Plantinga is famous for his "Evolutionary Argument against Naturalism" in which he claims that given the truth of evolution, naturalism is unlikely. Unfortunately for his argument, Plantinga clearly knows nothing about evolution.

To claim that a highly educated character like Dr. Platinga lacks education on what is so simple, a sixth grader can understand it, shows that you are desperate to discard this argument. All one needs is reproduction, variation, and selection (in our case, it is natural). The argument is that truth-telling of the brain does not have to correlate with truth value. Because of this, belief that one's own mind can be trusted at all is absurd: there are many more possible ways that the mind can lie than there are truths, so a lying mind is more likely, given all possible scenarios where lying to one's self is beneficial for natural selection.

Now let's see why all arguments against Platinga fail:
They presuppose that his argument cannot possibly be correct. If he is right, then all observations, assuming naturalism, are untrustworthy, and science falls down the toilet. In order to say that telling the truth has selective advantages, they must presuppose that their minds can tell them the truth, and then say that truth-telling being favoured by selection has been observed. Circular reasoning is unacceptable.

"Plantinga fully concedes that a higher power cannot be proven to exist. He dismisses the concern with a wave-of-the-hand, however, saying that belief in God is a type of philosophical premise dubbed “basic belief.” Like the fact that one plus one equals two, there is simply no need to prove it true. It’s just self evidently so.

CHALLENGE 1: According to the passage on Plantinga's argument, what three things does evolution require?

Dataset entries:
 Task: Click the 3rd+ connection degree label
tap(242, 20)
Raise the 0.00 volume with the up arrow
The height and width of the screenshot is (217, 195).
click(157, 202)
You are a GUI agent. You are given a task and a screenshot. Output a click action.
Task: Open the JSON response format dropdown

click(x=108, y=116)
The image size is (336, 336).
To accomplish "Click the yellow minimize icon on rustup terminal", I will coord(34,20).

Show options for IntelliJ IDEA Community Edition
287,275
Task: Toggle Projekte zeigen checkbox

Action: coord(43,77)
==
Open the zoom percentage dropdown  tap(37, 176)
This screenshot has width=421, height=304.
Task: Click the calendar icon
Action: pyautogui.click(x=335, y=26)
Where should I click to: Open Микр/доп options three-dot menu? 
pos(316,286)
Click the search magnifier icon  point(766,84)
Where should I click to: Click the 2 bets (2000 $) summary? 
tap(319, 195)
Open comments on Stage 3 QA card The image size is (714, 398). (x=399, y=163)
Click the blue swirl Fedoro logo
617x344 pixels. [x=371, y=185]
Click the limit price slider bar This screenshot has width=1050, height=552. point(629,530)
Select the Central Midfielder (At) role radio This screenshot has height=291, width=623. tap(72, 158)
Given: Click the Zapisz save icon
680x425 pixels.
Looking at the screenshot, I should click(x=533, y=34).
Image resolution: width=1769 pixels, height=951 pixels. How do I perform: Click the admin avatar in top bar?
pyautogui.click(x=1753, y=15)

CHALLENGE 2: Reproduce the dataset entries from the row containing "The image size is (336, 336)." through the row containing "Action: coord(43,77)", including both of those rows.

FINAL RESULT 1: Reproduction, variation, and selection.

FINAL RESULT 2:
The image size is (336, 336).
To accomplish "Click the yellow minimize icon on rustup terminal", I will coord(34,20).

Show options for IntelliJ IDEA Community Edition
287,275
Task: Toggle Projekte zeigen checkbox

Action: coord(43,77)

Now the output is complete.